If you take the table off, you can put it in an electrolysis bath ($20 charger + $4 in rebar + plastic tub or bucket + alligator clips and cable) or soak the whole thing in evaporust ($25 a gallon).


----------



## markba633csi (May 29, 2019)

If the rust isn't too severe I just use some oil (olive, motor, castor, whale)  a 3M blue scrubber pad and a bit of elbow grease (wax on, wax off)
Mark


----------



## martik777 (May 29, 2019)

Those are great machines for the price. PITA to change speeds though. Nice switch!

Get a set of ER25 collets and collet chuck.

After derusting, a random orbital sander used lightly will clean that table up


----------



## Dudemanrod (May 29, 2019)

Thanks for the reply Mark i need some of those scrubbers so off to home depot and and will warm up my elbows. Good day


----------



## Dudemanrod (May 29, 2019)

Thanks for the replies i guess i will start tearing this beast down so i can maneuver the table and base around.

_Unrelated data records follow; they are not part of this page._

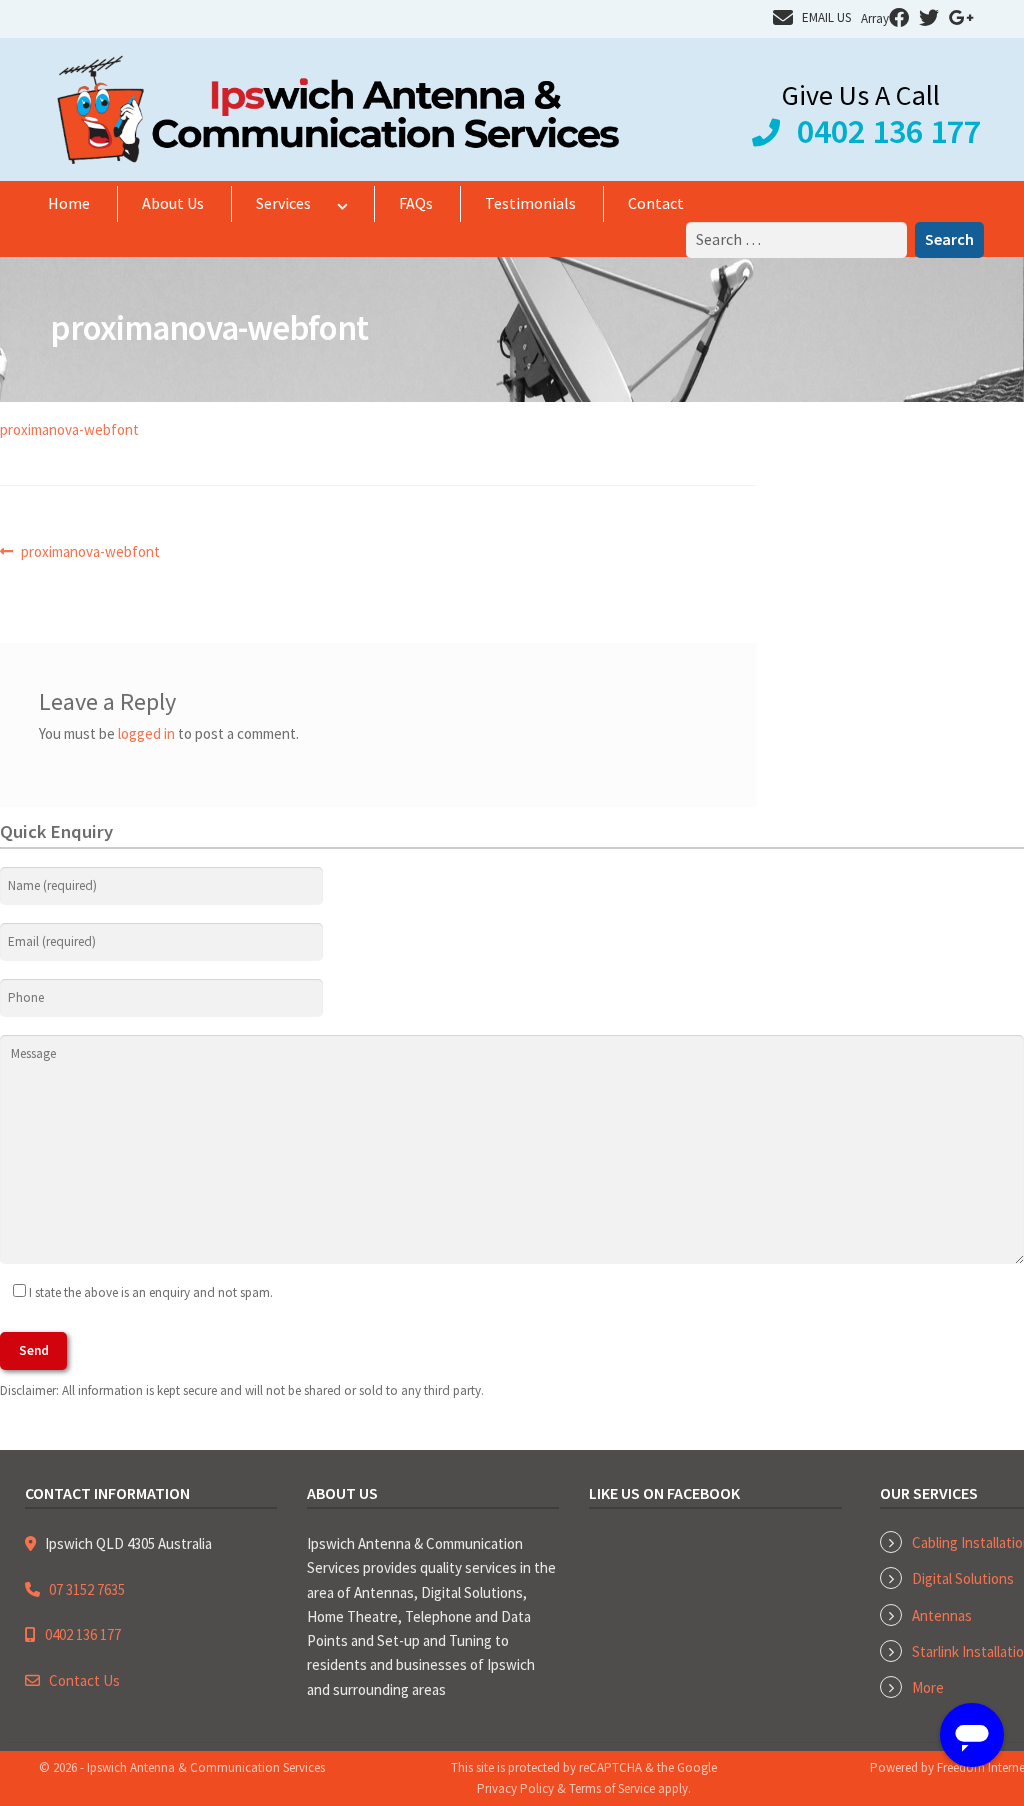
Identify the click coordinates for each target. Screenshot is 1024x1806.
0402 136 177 (889, 131)
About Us (173, 203)
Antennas (942, 1615)
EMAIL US (826, 17)
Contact (656, 203)
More (928, 1687)
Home (69, 203)
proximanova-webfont (69, 429)
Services (283, 203)
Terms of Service (612, 1788)
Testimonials (530, 203)
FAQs (416, 203)
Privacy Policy (515, 1788)
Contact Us (84, 1680)
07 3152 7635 (87, 1589)
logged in (146, 733)
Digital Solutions (963, 1578)
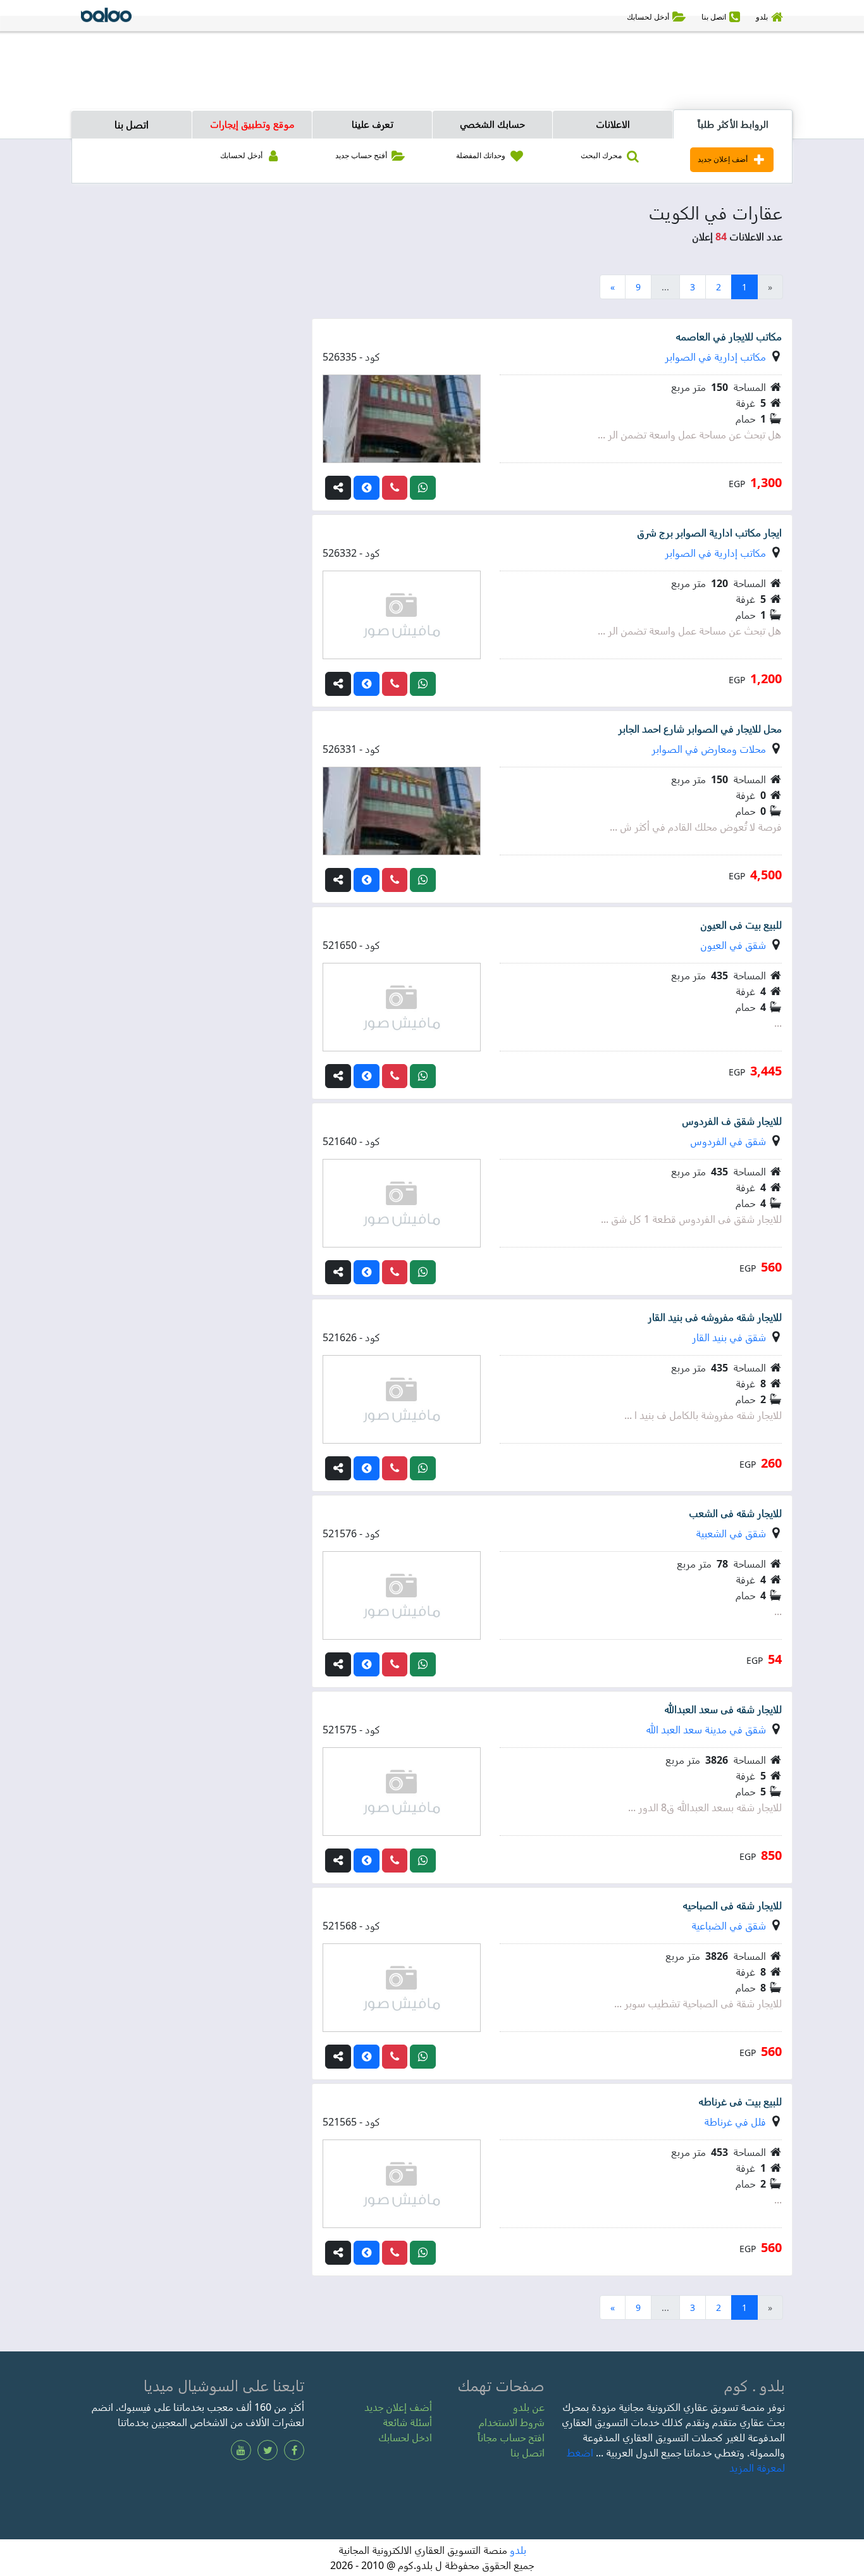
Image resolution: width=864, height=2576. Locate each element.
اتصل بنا (131, 125)
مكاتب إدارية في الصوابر (715, 357)
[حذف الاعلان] (394, 488)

Im super happy with this deal i got i was milling with my craftsman 10 inch drill press if you can believe  it aluminum of course and Chuck coming off and other dangerous things. So I'm going up town with this purchase. I'm hoping this will be a great learning mill and maybe go on to one more complex.


----------



## pontiac428 (May 29, 2019)

Welcome, Dudeman.  Looks like you're from my hometown.  I haven't been there in 20 years, though.  I hear it's changed...

For that type of rust, I like phosphoric acid based rust removers (naval jelly, evaporust, oxpho rust) because they kill rust dead and leave a finish that will hold oil for future protection.  Thin woodsman mentioned electrolosys, which you may want to look into.  I use 1/3 cup of arm & hammer sodic carbonate (a.k.a. laundry booster) per gallon of warm water as electrolyte and rebar as the anode across an automotive battery charger.  This is the method you use when you want rusty junk to come out looking like new parts, ready for paint and assembly.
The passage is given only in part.